Opinión
Pedro Sánchez. PD

Lo primero es reconocer que el título de este artículo es exactamente el de una de una película considerada como una de las mejores de todos los tiempos, no solo de su género, el wéstern, sino de todos en general.

Se advierte porque es la verdad, evitando así una justa acusación de plagio, que para negarlo habría que recurrir a explicaciones que ni el que las da se las cree (si utiliza el cerebro), aunque también podríamos confiar en que la gente sea tonta y trague con todo lo que le dicen. Tenemos ejemplos de ello. ¿Qué les parece si se mantiene que el título es original, resultado de un sueño nocturno, en el que una persona al borde de un precipicio se encuentra acosada por tres fieras? ¿Es posible que colase como pretenden algunos con temas similares?

Hecho el planteamiento, lo explicaremos. El que está solo es el pueblo español, el ciudadano de a pie, que aguanta estoicamente, las consecuencias de las brillantes ideas de sus dirigentes, los que por cierto generalmente disponen de medios para paliarlas en lo que a ellos les puedan afectarles negativamente. El peligro es pues, salvo honrosas excepciones, la estructura política, es decir, los partidos y sus dirigentes, y ahora en especial el gobierno actual.

Es así porque desde hace años, detrás de auto pregonado trabajo sin desfallecer por las gentes, esconden su verdadero interés, que no es más que estar en el poder a cualquier precio y dar empleos, generalmente bien remunerados para lo que hacen, a sus lacayos más sumisos.

Centrándonos en el gobierno se confirma sobradamente nuestro pensamiento. Parece que está jugando una partida de póker, donde tanto me echo un farol, como ahora paso, luego subo la apuesta, etc. Claro está que para completar el símil, deberíamos añadir que juega con las cartas marcadas, pues tiene prácticamente la sartén por el mango mientras dure la partida, lo que puede dar lugar a que los demás jugadores, hartos de triquiñuelas la levanten, es decir, que haya un vuelco general en el país. ¿De quién sería la responsabilidad?

En cualquier caso debería tener cuidado, pues su presidente quizás tenga un tic nervioso, cosa peligrosa para un jugador, puede traicionarlo, dado que en una reciente entrevista televisiva parece ser que repitió hasta la saciedad "yo soy el presidente del gobierno". Da la sensación, no se puede pensar otra cosa, de que tal como llegó al cargo, todavía no se lo cree ni él.

Primer farol a lo grande, se convocarán elecciones ya; primer ahora paso, se convocarán cuando termine la legislatura.

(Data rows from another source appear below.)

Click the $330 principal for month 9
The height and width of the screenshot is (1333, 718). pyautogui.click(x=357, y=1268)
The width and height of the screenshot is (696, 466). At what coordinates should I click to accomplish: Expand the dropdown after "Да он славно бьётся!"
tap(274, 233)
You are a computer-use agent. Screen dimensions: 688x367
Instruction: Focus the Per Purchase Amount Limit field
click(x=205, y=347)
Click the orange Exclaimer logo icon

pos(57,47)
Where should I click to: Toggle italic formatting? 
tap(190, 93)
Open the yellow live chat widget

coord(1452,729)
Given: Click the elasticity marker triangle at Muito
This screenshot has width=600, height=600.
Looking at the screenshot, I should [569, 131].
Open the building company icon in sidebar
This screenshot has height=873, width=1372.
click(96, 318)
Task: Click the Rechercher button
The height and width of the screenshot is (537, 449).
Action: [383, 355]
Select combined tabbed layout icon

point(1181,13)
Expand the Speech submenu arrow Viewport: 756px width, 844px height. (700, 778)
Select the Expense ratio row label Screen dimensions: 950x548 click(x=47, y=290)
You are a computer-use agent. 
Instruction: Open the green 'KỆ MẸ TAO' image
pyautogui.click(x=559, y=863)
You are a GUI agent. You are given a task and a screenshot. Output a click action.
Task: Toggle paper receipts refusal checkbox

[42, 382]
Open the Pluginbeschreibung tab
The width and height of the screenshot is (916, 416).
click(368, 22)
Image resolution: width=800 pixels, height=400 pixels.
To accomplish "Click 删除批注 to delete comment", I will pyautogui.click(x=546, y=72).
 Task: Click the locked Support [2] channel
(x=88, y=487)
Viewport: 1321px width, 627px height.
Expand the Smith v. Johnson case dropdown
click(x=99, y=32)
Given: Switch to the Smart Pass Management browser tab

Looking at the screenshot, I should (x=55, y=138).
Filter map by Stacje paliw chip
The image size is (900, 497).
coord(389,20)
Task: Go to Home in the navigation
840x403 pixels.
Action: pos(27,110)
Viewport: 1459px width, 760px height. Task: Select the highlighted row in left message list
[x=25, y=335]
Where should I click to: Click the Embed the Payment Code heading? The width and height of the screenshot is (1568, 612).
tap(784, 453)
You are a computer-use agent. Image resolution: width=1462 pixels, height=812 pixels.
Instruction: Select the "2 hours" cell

Una subida de apuesta. Modificar la Constitución para suprimir aforamientos (cosa que aplaudirá mucha gente), pero solo para asuntos que no tengan que ver con el ejercicio del cargo, que es en ello precisamente donde muchos políticos cometen irregularidades. Hay rumores de que en esa modificación se incluya veladamente el derecho a la autodeterminación, como quieren los separatistas catalanes, de los que dependen para seguir en el poder, que es lo primordial.

En un juego marrullero, sacándose un as de la manga (cosa peligrosa en las partidas del póker, por lo menos en el oeste), se hace un trabajo de ingeniería legislativa para evitar que el Senado, también órgano de representación popular (de la plebe), pueda intervenir en la aprobación del Presupuesto.

¿Seguimos con los ejemplos? La lista sería interminable, prácticamente un día sí y otro también, nuestro flamante gobierno no sorprende (perdón, ya no) con que lo que ayer era blanco hoy es negro; lo que dice uno lo contradice otro, una total torpeza en un grupo en el que al perecer hay especialistas en copiar.

Admiremos al pueblo español, solo ante el peligro, y recomendemos a los políticos que aprendan de la película, en la que los malos acaban mal.